Na Europa, Sara perdeu o pai, o avô e os dois irmãos ainda bebês (um deles executado pelos nazistas logo após ter nascido). Tinha de usar a estrela de David estampada no peito quando ainda vivia no gueto de Lodz. Roubava comida para sobreviver. Chegou a ter 27 quilos. Foi submetida a trabalho escravo. Tocava violino até que um soldado nazista o espatifou numa mesa. Buscava leite para os irmãos, um dos quais morreu faminto aos três meses, porque a mãe, acometida de tifo, não podia amamentar, conta:
- Em Auschwitz, os nazistas nos levaram a uma praça, onde fizeram uma seleção. Nos separaram dos homens. Nunca mais vi meu pai.

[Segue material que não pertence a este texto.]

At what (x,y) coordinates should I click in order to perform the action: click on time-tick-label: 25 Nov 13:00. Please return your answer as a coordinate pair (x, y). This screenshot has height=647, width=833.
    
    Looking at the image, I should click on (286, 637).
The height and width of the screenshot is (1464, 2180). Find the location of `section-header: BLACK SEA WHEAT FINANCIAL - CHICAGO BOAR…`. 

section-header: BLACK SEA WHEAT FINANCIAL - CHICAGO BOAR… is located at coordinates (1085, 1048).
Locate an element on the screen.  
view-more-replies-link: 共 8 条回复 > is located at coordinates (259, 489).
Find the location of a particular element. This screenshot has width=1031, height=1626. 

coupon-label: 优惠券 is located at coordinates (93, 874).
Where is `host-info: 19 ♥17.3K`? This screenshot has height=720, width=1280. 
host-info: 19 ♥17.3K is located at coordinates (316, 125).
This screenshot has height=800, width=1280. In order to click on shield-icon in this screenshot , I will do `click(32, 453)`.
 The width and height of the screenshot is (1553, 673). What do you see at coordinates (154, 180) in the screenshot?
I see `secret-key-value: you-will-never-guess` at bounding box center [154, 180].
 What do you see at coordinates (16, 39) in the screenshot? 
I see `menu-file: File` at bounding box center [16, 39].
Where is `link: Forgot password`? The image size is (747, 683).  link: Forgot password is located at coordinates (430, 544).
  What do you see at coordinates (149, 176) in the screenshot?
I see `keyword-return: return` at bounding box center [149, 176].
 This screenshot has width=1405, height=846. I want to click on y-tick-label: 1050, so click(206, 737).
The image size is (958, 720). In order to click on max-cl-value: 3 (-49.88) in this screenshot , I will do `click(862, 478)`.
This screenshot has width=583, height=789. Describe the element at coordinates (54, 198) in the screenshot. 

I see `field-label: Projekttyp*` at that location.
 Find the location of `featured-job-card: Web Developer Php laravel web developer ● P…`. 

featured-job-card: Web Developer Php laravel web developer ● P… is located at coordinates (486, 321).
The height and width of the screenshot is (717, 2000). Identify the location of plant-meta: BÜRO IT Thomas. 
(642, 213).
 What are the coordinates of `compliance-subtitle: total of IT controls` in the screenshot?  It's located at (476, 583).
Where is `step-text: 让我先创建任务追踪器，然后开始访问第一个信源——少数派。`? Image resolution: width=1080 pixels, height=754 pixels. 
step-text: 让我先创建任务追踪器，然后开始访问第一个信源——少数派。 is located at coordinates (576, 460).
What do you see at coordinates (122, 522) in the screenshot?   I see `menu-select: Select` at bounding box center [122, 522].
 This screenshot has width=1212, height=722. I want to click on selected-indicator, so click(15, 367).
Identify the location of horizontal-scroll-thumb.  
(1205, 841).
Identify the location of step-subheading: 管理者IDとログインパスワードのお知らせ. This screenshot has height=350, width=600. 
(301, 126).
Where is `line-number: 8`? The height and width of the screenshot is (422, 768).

Também foi lá na Polônia que ela conheceu Bernardo Rus, o homem que prometeu, numa carta, casar-se com ela na Argentina - onde ambos chegaram em 1948 e foram acolhidos pela então primeira-dama Evita Perón, apesar das restrições do governo de Juan Domingo Perón, com aspectos tipicamente fascistas, à imigração de judeus.
- Fomos pela fronteira com o Paraguai. Éramos 10 pessoas em um barco. Ninguém falava espanhol. Chovia. Um policial, a cavalo, nos acudiu. Ele e sua mulher nos deram de comer. No dia seguinte, nos conduziu até a prisão. Diziam que iriam nos devolver ao Paraguai. Queríamos ir para Buenos Aires. Meu marido teve uma ideia: soubera que Evita ajudava as pessoas. Mandou uma carta para ela, contando nossa história em polonês. Alguém traduziu para Evita. Dias depois, ela nos mandou documentos para irmos a Buenos Aires.
O filho Daniel nasceu em 24 de julho de 1950, apesar de, ainda na Europa, terem diagnosticado que, em razão dos sofrimentos físicos, não poderia ter filhos. Cinco anos depois, Sara deu à luz Natalia - mãe de suas duas netas. Às 14h30min de 15 de julho de 1977, Daniel foi preso na porta do prédio da Comissão Nacional de Energia Atômica, onde trabalhava, e levado numa caminhonete. Nunca mais apareceu.
- Certa vez, me vi gritando seu nome na sacada da nossa casa - recorda ela, voz embargada, lembrando o filho que era leitor voraz e até falava iídiche.
Bernardo, o marido de Sara, novamente foi profético. Disse que na volta da democracia, caso Daniel não reaparecesse em meio ano, preferia morrer. E assim foi. Morreu em 2 de maio de 1984, meio ano depois da posse do presidente Raúl Alfonsín. De câncer.
O monumento
O monumento às vítimas do Holocausto, nas palavras do secretário argentino da Cultura, Jorge Coscia, "é uma reivindicação pela paz, em uma demonstração de que a sociedade argentina não se esquece das vítimas e segue no caminho que busca a memória, a verdade e a justiça".